[start Information shown]

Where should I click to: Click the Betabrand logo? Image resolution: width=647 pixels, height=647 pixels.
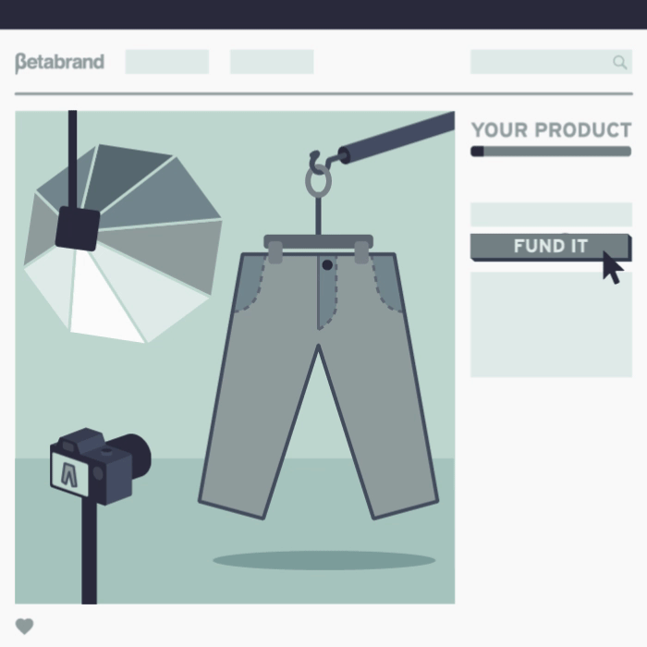[x=59, y=62]
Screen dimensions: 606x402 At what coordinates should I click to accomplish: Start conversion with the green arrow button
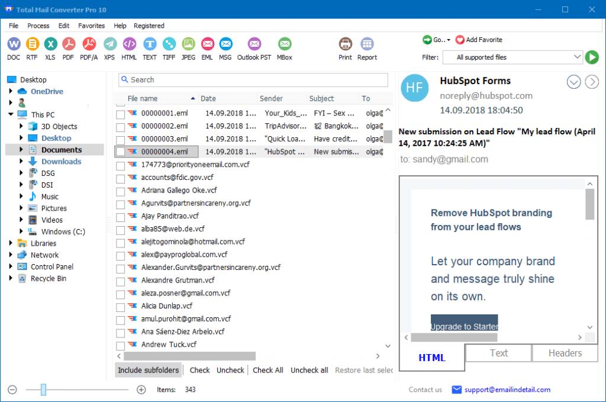tap(592, 57)
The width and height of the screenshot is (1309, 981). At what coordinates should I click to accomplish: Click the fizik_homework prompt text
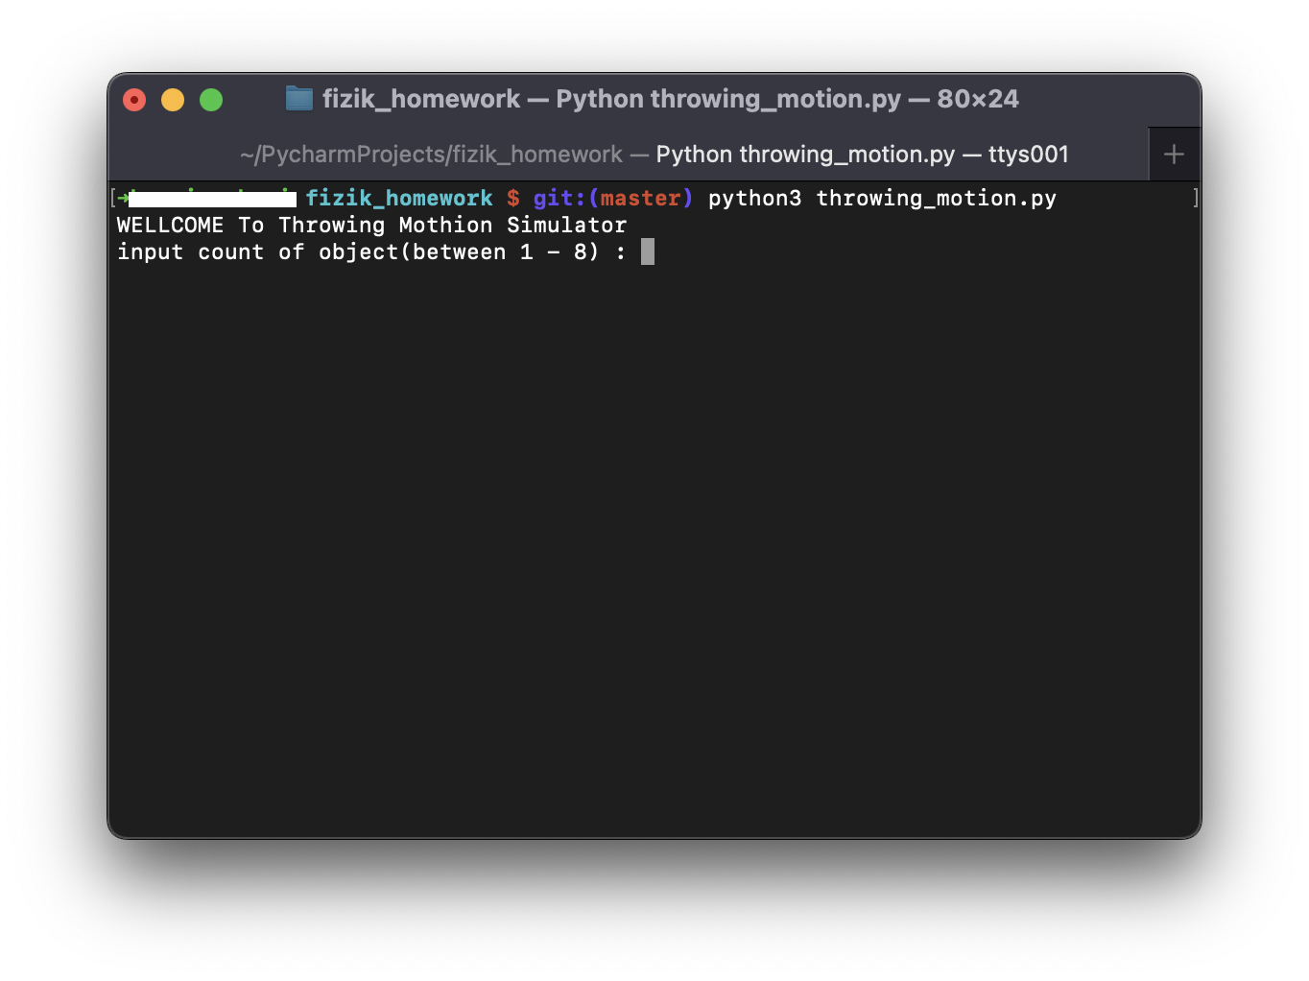[399, 198]
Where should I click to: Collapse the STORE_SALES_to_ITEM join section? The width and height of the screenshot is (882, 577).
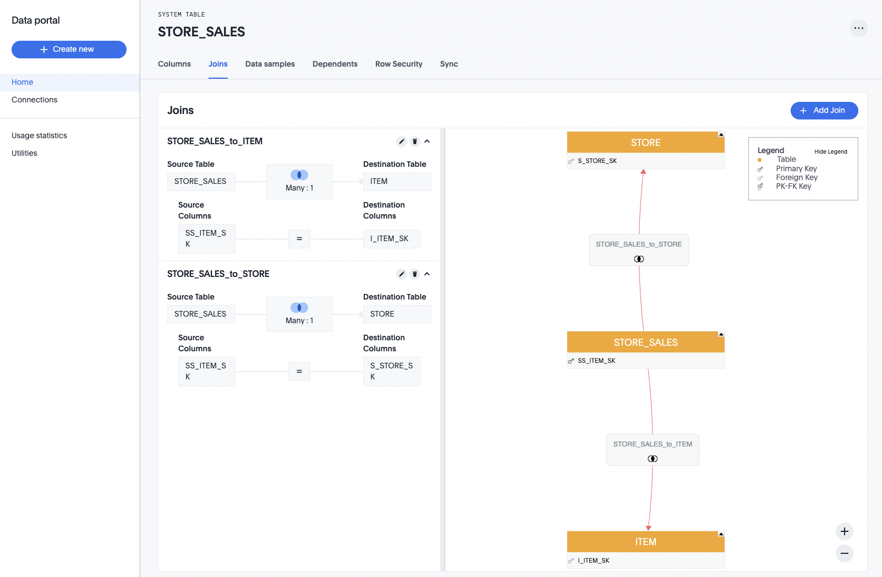[427, 141]
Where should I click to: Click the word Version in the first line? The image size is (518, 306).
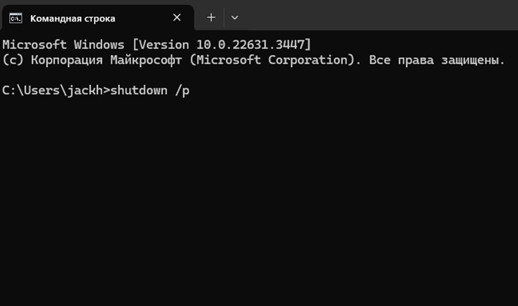[x=164, y=45]
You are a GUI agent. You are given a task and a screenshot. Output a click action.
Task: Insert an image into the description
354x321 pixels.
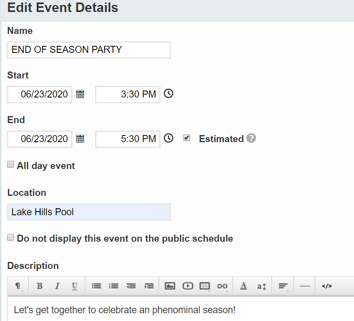click(170, 286)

[end Information shown]

## Task instructions
Rewrite each of the entries above, replacing "Where should I click to" with "Where do I click to" and changing nothing else. Omit the pictures from your output.

## Solution
Where do I click to: Click the Betabrand logo? Image resolution: width=647 pixels, height=647 pixels.
[x=59, y=62]
Screen dimensions: 606x402 At what coordinates should I click to accomplish: Start conversion with the green arrow button
tap(592, 57)
The width and height of the screenshot is (1309, 981). At what coordinates should I click to accomplish: Click the fizik_homework prompt text
[399, 198]
Where do I click to: Collapse the STORE_SALES_to_ITEM join section? The width and height of the screenshot is (882, 577).
[427, 141]
Where do I click to: Click the word Version in the first line? The image size is (518, 306).
[x=164, y=45]
You are a GUI agent. You are given a task and a screenshot. Output a click action.
Task: Insert an image into the description
354x321 pixels.
click(170, 286)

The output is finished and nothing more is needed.